*** Opening of The data ***

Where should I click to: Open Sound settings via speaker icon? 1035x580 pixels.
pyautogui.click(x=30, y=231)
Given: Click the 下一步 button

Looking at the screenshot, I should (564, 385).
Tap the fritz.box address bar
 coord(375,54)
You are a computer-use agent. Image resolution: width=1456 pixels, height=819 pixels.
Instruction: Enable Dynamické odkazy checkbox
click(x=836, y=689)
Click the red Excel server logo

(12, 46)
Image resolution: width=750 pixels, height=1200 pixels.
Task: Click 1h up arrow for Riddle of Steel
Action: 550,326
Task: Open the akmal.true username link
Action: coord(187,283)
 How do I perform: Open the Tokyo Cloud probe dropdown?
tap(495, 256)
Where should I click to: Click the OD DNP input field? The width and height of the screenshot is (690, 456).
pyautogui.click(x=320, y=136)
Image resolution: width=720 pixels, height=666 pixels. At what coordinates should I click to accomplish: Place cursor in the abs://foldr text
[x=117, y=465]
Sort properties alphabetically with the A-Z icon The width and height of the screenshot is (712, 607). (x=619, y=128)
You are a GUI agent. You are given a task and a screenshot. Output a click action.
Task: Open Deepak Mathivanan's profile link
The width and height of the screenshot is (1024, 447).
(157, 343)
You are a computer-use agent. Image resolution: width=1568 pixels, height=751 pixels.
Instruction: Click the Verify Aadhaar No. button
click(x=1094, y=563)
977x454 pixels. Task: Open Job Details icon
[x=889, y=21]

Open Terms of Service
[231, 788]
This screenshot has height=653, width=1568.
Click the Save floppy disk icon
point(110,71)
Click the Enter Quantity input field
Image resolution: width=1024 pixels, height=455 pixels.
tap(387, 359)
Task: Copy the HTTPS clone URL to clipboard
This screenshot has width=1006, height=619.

*** Close of The data ***

*Task prompt*: Your answer must be an exact transcription of every record above.

*Answer for this exercise*:
Where should I click to: Open Sound settings via speaker icon? 1035x580 pixels.
pyautogui.click(x=30, y=231)
Given: Click the 下一步 button

Looking at the screenshot, I should (564, 385).
Tap the fritz.box address bar
 coord(375,54)
You are a computer-use agent. Image resolution: width=1456 pixels, height=819 pixels.
Instruction: Enable Dynamické odkazy checkbox
click(x=836, y=689)
Click the red Excel server logo

(12, 46)
Image resolution: width=750 pixels, height=1200 pixels.
Task: Click 1h up arrow for Riddle of Steel
Action: 550,326
Task: Open the akmal.true username link
Action: coord(187,283)
 How do I perform: Open the Tokyo Cloud probe dropdown?
tap(495, 256)
Where should I click to: Click the OD DNP input field? The width and height of the screenshot is (690, 456).
pyautogui.click(x=320, y=136)
Image resolution: width=720 pixels, height=666 pixels. At what coordinates should I click to accomplish: Place cursor in the abs://foldr text
[x=117, y=465]
Sort properties alphabetically with the A-Z icon The width and height of the screenshot is (712, 607). (x=619, y=128)
You are a GUI agent. You are given a task and a screenshot. Output a click action.
Task: Open Deepak Mathivanan's profile link
The width and height of the screenshot is (1024, 447).
(157, 343)
You are a computer-use agent. Image resolution: width=1568 pixels, height=751 pixels.
Instruction: Click the Verify Aadhaar No. button
click(x=1094, y=563)
977x454 pixels. Task: Open Job Details icon
[x=889, y=21]

Open Terms of Service
[231, 788]
This screenshot has height=653, width=1568.
Click the Save floppy disk icon
point(110,71)
Click the Enter Quantity input field
Image resolution: width=1024 pixels, height=455 pixels.
tap(387, 359)
Task: Copy the HTTPS clone URL to clipboard
This screenshot has width=1006, height=619.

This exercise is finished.